### MATERIAL SUPPLIED
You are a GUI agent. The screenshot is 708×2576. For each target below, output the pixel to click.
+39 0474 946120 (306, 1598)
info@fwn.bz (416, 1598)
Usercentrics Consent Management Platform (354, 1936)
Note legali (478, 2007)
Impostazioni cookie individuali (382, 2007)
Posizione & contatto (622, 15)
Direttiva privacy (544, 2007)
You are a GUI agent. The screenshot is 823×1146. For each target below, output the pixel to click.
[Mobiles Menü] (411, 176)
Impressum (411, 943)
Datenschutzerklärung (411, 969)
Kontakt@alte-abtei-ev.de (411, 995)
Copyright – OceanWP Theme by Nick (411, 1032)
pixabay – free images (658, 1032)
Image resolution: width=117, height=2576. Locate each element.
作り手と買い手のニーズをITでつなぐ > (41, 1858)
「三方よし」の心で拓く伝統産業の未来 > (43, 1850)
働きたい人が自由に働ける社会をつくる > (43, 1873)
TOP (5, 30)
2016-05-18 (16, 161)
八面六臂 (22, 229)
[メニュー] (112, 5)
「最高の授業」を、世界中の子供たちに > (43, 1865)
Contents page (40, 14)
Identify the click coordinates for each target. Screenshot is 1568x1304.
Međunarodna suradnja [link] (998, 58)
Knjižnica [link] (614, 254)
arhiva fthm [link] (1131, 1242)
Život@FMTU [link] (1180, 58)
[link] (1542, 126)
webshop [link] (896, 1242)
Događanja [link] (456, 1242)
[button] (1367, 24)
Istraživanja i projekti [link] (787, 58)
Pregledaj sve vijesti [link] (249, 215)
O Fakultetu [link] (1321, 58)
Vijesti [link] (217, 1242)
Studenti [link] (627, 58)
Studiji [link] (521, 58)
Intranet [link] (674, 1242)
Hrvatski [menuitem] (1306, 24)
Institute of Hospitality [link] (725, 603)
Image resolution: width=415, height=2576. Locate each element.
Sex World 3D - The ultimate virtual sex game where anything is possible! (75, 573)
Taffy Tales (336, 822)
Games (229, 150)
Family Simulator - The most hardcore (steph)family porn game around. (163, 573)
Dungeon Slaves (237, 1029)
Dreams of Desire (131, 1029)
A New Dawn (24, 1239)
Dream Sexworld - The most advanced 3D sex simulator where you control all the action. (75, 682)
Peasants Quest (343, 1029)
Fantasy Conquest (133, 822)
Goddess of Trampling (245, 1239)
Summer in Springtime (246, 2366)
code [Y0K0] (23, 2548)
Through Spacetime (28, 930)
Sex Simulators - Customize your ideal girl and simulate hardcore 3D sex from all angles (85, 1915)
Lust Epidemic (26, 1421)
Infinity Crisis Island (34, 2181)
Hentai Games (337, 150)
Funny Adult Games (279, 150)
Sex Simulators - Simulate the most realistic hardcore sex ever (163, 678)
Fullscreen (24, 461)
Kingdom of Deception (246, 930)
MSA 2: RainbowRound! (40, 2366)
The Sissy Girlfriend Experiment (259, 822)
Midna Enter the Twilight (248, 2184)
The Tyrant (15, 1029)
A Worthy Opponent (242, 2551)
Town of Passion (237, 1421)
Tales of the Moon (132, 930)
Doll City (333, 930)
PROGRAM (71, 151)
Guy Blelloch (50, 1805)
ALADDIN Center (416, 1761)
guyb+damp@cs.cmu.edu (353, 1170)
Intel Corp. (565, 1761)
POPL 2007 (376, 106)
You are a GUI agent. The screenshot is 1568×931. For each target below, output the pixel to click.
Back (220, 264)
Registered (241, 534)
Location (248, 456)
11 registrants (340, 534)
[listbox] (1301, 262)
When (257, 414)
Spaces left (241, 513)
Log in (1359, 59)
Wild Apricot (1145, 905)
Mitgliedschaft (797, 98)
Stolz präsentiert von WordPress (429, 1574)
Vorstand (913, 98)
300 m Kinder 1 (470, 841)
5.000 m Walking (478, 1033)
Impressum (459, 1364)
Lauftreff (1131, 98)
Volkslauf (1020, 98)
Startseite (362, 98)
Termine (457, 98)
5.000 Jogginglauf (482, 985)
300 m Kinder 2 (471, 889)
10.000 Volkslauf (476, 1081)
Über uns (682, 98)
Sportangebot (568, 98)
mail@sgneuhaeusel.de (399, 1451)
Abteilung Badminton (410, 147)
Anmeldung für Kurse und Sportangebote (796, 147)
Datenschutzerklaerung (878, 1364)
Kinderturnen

### EXERCISE DIRECTIONS
Lay out the records starting with the line that contains "Pregledaj sve vijesti [link] (249, 215)" and going on through the line that contains "Peasants Quest (343, 1029)" as a Markdown table. Use the columns Row and Entry, and leave out any blank lines.

### RESPONSE TO THE TASK
| Row | Entry |
|---|---|
| 1 | Pregledaj sve vijesti [link] (249, 215) |
| 2 | O Fakultetu [link] (1321, 58) |
| 3 | Vijesti [link] (217, 1242) |
| 4 | Studenti [link] (627, 58) |
| 5 | Studiji [link] (521, 58) |
| 6 | Intranet [link] (674, 1242) |
| 7 | Hrvatski [menuitem] (1306, 24) |
| 8 | Institute of Hospitality [link] (725, 603) |
| 9 | Image resolution: width=415, height=2576. Locate each element. |
| 10 | Sex World 3D - The ultimate virtual sex game where anything is possible! (75, 573) |
| 11 | Taffy Tales (336, 822) |
| 12 | Games (229, 150) |
| 13 | Family Simulator - The most hardcore (steph)family porn game around. (163, 573) |
| 14 | Dungeon Slaves (237, 1029) |
| 15 | Dreams of Desire (131, 1029) |
| 16 | A New Dawn (24, 1239) |
| 17 | Dream Sexworld - The most advanced 3D sex simulator where you control all the action. (75, 682) |
| 18 | Peasants Quest (343, 1029) |